According to McKinsey, the appeal of environmentally and socially responsible products is making genuine headway with broad swaths of America. They found that brands with more sales from products making environmental, social, and governance-related claims enjoy greater loyalty, concluding: “Consumers care about sustainability and back it up with their wallets.” And in a tragically ironic twist, retailers are drastically underestimating just how much consumers care, leaving unmet demand while they drop the very suppliers who could help them meet it.
Your Move, Retailers
Time and again, market research reveals that shoppers are more interested than ever in how their food is produced — and how their food choices can have a positive impact on animal welfare, the environment and independent farmers. In our modern, social media-driven world, woe betide any retailer who is subsequently exposed for misleading customers into paying more for a ‘green’ product that fails to meet their expectations. Consumers are very willing to abandon brands — and even major retail outlets — when they learn they have been deceived, especially following targeted media campaigns.
If you are a retailer that recently dropped a certified sustainable supplier for a conventional one, ask yourself this: How will you respond when your customers find out they are not getting what they paid for? What is your plan when the farmer shares their story? What do you tell shareholders when your stock price drops in the backlash?

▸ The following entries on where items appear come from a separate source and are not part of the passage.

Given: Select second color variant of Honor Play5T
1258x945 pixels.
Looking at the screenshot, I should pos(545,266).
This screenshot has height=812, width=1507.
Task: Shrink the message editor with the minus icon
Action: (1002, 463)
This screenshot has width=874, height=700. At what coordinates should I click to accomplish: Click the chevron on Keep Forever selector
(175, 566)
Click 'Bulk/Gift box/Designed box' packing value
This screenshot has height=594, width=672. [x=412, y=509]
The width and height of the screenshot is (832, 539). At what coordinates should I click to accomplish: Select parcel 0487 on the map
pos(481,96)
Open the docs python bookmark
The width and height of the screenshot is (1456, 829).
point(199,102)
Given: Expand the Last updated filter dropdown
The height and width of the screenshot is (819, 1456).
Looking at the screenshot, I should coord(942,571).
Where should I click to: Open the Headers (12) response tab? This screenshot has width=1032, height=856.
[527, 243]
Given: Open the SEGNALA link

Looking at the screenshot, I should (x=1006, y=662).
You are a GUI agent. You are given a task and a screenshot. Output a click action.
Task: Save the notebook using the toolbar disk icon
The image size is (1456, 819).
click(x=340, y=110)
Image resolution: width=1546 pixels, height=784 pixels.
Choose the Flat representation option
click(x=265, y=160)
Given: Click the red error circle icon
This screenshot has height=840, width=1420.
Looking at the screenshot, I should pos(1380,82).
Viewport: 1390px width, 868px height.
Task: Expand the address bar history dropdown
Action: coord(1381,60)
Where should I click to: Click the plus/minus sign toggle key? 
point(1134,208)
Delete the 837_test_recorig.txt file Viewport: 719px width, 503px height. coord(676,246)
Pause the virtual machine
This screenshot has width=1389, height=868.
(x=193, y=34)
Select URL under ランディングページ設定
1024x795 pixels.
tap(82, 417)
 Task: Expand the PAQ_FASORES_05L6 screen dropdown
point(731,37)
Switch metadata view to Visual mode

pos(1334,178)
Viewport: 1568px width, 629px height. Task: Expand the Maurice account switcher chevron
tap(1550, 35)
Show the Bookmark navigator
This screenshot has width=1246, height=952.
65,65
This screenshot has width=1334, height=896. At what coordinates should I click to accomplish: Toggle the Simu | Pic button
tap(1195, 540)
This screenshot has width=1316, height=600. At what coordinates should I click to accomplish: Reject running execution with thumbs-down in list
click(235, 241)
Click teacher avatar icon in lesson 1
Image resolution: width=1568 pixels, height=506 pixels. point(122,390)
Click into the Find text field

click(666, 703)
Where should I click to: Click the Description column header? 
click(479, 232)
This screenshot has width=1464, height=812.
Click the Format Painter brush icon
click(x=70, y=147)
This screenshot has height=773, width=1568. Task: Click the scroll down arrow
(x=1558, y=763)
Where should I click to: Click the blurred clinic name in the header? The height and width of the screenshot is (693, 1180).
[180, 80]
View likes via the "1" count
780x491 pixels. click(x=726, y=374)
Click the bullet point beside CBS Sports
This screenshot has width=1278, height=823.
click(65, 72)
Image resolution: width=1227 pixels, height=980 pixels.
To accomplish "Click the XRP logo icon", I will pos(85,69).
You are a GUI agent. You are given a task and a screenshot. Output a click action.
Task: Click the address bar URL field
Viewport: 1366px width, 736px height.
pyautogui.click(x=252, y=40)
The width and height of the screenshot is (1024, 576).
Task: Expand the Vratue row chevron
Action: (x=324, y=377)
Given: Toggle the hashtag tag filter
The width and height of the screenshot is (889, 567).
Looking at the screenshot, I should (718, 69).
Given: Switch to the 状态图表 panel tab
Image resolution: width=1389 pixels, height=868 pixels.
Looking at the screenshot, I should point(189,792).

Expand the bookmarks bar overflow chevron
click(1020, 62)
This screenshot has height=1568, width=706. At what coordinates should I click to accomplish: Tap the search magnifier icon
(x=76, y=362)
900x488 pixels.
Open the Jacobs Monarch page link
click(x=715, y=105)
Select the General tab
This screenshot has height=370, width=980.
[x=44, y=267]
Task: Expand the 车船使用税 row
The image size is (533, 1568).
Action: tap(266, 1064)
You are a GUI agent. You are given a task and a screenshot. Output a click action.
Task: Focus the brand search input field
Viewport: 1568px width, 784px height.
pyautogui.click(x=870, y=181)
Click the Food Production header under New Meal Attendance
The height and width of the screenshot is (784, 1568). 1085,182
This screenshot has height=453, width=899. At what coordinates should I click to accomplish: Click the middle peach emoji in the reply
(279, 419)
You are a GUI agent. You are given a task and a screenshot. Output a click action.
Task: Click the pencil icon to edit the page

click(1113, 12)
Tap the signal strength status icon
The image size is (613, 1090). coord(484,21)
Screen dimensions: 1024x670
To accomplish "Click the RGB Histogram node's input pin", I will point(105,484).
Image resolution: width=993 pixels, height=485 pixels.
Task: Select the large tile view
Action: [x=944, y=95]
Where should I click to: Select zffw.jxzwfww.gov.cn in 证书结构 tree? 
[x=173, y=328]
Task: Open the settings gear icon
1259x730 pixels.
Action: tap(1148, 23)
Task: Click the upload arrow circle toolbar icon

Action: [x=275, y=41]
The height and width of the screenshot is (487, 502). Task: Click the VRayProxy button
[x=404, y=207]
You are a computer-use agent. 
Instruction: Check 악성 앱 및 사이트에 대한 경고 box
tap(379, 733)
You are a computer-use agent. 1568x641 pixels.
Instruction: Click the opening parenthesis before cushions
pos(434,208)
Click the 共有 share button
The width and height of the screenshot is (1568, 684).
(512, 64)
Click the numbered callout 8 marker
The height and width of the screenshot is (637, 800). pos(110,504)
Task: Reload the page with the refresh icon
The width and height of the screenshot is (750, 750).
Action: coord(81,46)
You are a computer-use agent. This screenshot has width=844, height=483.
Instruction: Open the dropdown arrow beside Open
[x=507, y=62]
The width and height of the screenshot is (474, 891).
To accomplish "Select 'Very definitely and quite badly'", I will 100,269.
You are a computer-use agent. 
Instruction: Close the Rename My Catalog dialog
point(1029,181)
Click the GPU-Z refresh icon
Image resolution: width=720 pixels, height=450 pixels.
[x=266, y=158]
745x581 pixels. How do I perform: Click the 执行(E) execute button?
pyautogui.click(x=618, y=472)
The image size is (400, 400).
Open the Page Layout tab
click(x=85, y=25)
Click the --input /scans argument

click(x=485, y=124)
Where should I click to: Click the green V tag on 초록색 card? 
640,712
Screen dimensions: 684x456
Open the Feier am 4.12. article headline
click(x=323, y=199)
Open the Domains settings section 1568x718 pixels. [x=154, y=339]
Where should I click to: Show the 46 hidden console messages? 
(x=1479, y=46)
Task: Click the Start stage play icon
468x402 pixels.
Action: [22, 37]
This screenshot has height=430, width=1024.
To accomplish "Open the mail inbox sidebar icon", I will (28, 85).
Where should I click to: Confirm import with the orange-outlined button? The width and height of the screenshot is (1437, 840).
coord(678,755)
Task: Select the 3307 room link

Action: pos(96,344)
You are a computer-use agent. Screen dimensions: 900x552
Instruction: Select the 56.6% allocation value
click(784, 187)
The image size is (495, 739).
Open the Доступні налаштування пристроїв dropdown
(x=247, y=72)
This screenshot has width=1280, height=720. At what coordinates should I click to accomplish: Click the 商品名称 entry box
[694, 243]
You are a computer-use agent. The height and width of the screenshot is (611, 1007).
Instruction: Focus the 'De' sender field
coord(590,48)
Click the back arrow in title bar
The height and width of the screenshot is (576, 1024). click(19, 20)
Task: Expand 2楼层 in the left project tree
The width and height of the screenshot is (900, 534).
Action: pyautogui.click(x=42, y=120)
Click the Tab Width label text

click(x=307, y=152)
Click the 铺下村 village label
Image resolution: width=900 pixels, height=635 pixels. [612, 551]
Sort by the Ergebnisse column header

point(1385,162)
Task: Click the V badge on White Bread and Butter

And how will you regain the trust of your customers and suppliers — and your market share?
The Ultimate Price of Greenwashing
The UK retailer selling imported beef as local (whether knowingly or unknowingly) has already been forced to remove product from their shelves, but the costs will not end there, whether it’s stock value, public relations damage control, or legal fees and other penalties.
But this kind of betrayal can have even greater and more far-reaching costs. We may not get these farmers back. Some will leave established retailers for alternative markets — possibly taking customers with them. Others will exit farming completely, resulting in an incalculable loss of wisdom and hard-earned, practical expertise.
Greenwashing also directly undermines stewardship. If significant numbers of consumers lose confidence in sustainability claims altogether, it removes a critical market-based tool to incentivize the transition to sustainable, resilient farming systems on an increasingly strained planet — right when we need it most.
Of course, not all retailers are to blame. The “greenwashed substitution” we’re talking about is not happening at all grocers. Nevertheless, it is clear the practice of quietly switching sustainable products with a cheaper conventional alternative is increasing and, if left unchecked, could be hugely damaging for all stakeholders — and ultimately for the planet itself.